[[ The data open ]]

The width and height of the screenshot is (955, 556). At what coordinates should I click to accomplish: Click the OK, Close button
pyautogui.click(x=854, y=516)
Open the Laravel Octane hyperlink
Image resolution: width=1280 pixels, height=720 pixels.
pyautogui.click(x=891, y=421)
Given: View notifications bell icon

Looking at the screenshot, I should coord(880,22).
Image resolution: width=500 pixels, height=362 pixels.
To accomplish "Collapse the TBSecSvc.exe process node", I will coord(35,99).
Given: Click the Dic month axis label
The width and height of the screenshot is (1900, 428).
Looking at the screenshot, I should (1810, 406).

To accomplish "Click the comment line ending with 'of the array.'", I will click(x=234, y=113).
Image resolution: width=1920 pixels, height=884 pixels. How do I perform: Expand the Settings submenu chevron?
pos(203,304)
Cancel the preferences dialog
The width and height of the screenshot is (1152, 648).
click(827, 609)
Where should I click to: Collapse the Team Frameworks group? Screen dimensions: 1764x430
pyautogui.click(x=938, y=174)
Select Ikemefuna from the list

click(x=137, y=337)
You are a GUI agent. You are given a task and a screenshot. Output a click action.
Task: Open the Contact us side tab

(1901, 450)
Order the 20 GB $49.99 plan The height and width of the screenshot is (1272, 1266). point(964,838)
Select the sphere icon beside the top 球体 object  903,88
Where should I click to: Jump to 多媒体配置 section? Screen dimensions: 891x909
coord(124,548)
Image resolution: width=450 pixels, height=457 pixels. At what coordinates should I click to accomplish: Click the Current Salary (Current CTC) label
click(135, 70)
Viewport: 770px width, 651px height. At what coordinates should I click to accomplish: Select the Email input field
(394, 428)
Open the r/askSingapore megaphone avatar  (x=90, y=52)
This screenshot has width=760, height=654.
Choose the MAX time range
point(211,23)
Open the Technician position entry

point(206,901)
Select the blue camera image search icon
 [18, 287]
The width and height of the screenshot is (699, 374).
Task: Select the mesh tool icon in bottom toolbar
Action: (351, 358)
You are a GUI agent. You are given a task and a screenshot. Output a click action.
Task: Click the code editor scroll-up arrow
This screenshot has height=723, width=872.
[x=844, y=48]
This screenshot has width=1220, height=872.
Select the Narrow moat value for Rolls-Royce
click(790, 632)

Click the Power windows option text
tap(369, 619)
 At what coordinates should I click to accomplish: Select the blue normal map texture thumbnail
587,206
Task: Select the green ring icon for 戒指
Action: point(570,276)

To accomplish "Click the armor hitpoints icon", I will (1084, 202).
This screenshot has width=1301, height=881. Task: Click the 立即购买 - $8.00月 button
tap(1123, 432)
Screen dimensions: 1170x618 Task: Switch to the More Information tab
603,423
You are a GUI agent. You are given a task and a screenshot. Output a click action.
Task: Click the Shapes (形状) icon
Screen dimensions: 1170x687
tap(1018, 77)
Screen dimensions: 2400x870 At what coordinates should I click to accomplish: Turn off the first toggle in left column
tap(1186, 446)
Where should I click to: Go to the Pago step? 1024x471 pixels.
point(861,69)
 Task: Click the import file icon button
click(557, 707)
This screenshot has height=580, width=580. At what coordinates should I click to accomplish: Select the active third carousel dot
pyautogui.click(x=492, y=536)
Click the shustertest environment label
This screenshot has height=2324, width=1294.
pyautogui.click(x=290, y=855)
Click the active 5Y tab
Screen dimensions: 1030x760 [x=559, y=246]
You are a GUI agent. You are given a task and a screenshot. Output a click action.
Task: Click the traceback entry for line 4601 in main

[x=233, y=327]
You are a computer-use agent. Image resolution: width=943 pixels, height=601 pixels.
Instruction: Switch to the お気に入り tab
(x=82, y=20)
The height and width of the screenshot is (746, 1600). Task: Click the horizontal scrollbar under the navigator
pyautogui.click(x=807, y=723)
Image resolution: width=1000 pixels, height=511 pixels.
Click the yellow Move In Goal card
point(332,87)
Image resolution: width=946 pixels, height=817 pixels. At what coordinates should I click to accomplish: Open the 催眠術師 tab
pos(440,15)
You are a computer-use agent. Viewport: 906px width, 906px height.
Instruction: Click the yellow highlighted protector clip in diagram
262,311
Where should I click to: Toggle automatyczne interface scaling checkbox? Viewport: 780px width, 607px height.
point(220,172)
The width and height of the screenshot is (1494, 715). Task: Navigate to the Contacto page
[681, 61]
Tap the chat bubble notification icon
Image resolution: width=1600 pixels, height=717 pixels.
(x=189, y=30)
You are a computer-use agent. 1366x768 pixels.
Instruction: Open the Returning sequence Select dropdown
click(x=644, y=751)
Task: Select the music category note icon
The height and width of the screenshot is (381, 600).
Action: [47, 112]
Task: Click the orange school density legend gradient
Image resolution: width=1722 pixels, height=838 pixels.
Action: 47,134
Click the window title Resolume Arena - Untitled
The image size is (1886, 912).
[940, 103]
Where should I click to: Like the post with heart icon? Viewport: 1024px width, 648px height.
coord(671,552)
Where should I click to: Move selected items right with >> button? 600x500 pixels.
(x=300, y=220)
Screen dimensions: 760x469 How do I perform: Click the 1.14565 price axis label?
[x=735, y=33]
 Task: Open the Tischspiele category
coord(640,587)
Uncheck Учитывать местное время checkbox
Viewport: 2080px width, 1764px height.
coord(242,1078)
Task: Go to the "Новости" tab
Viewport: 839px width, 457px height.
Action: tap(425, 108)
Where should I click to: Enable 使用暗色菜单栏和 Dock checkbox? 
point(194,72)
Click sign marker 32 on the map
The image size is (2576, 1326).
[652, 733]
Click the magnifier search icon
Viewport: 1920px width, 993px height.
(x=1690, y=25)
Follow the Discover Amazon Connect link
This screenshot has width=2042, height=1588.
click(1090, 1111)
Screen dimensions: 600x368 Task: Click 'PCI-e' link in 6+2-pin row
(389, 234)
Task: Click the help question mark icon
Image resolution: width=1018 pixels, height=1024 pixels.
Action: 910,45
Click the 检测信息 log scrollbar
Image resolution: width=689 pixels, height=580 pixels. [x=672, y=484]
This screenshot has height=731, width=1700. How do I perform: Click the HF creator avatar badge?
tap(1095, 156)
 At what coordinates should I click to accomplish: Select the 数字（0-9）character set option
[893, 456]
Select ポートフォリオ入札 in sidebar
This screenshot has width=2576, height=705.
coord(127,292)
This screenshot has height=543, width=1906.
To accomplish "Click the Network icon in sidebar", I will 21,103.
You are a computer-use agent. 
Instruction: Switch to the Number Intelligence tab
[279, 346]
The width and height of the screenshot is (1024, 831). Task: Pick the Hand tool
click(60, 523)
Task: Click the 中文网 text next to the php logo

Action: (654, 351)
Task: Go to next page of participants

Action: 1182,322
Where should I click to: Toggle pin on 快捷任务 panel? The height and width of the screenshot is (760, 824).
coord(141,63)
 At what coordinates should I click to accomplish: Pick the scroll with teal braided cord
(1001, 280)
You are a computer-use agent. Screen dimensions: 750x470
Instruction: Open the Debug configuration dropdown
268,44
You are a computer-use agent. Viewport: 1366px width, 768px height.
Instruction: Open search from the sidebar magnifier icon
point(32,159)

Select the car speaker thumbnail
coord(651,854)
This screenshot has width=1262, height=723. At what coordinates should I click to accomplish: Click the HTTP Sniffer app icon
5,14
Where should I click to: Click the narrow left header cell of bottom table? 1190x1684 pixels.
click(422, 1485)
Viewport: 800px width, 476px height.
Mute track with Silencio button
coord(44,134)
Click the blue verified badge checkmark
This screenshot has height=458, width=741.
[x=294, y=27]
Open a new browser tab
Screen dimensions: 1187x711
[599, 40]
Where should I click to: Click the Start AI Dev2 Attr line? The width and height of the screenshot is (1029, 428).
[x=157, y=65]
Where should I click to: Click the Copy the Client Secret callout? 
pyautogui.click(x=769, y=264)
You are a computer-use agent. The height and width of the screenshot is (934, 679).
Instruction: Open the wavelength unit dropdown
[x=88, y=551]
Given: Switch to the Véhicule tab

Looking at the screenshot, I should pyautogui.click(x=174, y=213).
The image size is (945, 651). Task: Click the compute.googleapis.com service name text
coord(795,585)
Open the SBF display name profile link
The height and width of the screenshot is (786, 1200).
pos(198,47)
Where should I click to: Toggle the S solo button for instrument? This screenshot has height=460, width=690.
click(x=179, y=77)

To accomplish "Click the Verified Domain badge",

[[ The data closed ]]

● **What is needed**
Every line that holds the word "agent" should be copied from the records above.

● **Answer box**
You are a GUI agent. You are given a task and a screenshot. Output a click action.
You are a GUI agent. You are given a task and a screenshot. Output a click action.
You are a GUI agent. You are given a task and a screenshot. Output a click action.
You are a GUI agent. You are given a task and a screenshot. Output a click action.
You are a computer-use agent. Image resolution: width=943 pixels, height=601 pixels.
You are a computer-use agent. Viewport: 906px width, 906px height.
You are a computer-use agent. 1366x768 pixels.
You are a computer-use agent. 
You are a computer-use agent. Screen dimensions: 750x470
You are a computer-use agent. Viewport: 1366px width, 768px height.
You are a computer-use agent. The height and width of the screenshot is (934, 679).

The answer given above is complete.